▶ [Aufgabe A]
Beantworte die folgenden Fragen zum Textauszug.
(i) Was tut sich dem Textauszug zufolge hinter dem Berg auf?
(ii) Was ist Herrlichkeit, wie es die Bibel laut dem Textauszug sagt?
(iii) Auf die Bedeutung welches Wortes im griechischen Urtext wird im Textauszug aufmerksam gemacht?
▶ [Aufgabe B] Tippe den Textauszug zwischen „Wir können nicht vor“ und „einen neuen Standort.“ einschließlich dieser beiden Stellen wortgetreu ab.

Wir können nicht vor diesem Berg stehen bleiben. Wir können nicht
drumherum gehen. Wir kommen wahrscheinlich nur mit äußerster
Mühe darüber, also schlafen wir angesichts des Problems am besten
erstmal aus. Doch der Glaube an Jesus Christus gibt uns einen neuen Standort.
Weil er am Kreuz alle Berge für uns abgetragen hat und in der Auferstehung
uns zusagt, dass auch wir mit ihm die Berge überwinden werden, dürfen
wir schon hinter den Berg schauen. Und hinter dem Berg, da tut sich nicht
ein endloses Massiv von neuen Bergen und Gipfeln auf, die immer höher
wachsen und immer unbezwingbarer werden. Hinter dem Berg tut sich Gottes
Herrlichkeit auf. Diese Herrlichkeit übersteigt alle Vorstellungen
und hat kein Ende. Herrlichkeit, so sagt es uns die Bibel, ist Gemeinschaft
mit Gott, Leben aus der frischen Quelle, im Licht, in Frieden.
Dieser Standortwechsel
hinter den Berg ist keine Vertröstung auf übermorgen, sondern
Kraftquelle und Ermutigung, die wir unbedingt brauchen. Ich bin in diesem
Zusammenhang auf die Bedeutung von "Müdewerden" im griechischen Urtext
aufmerksam geworden. Da findet sich neben "Müde werden, verzagen"

▶ [Datenteil]

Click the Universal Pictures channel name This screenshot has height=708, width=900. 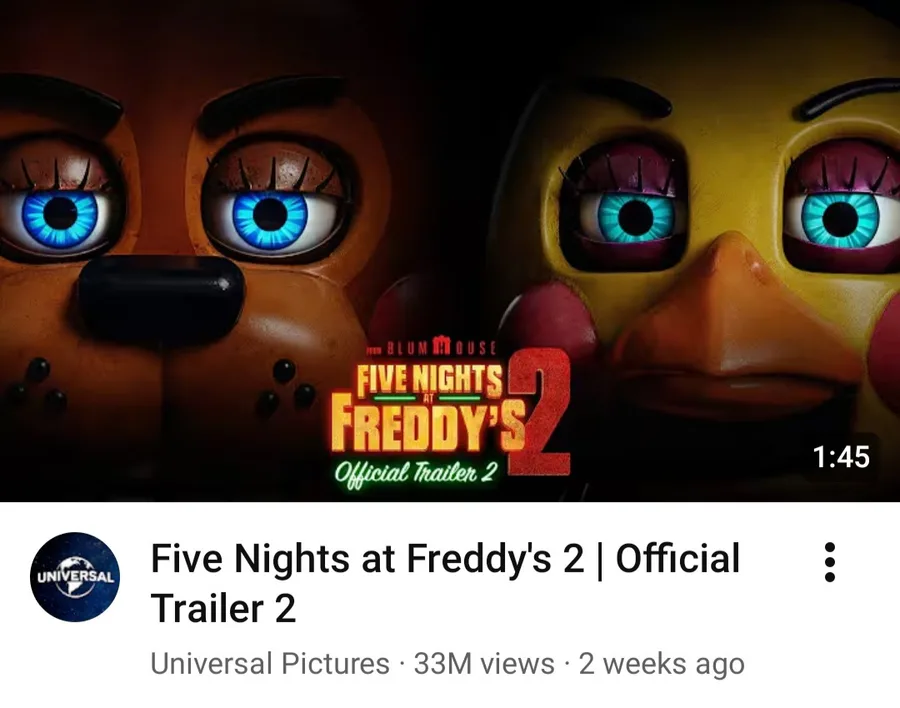click(270, 663)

▶ [Lösung A]
(i) Hinter dem Berg tut sich Gottes Herrlichkeit auf.
(ii) Herrlichkeit ist Gemeinschaft mit Gott, Leben aus der frischen Quelle, im Licht, in Frieden.
(iii) Es ist das Wort „Müdewerden“.

▶ [Lösung B]
Wir können nicht vor diesem Berg stehen bleiben. Wir können nicht
drumherum gehen. Wir kommen wahrscheinlich nur mit äußerster
Mühe darüber, also schlafen wir angesichts des Problems am besten
erstmal aus. Doch der Glaube an Jesus Christus gibt uns einen neuen Standort.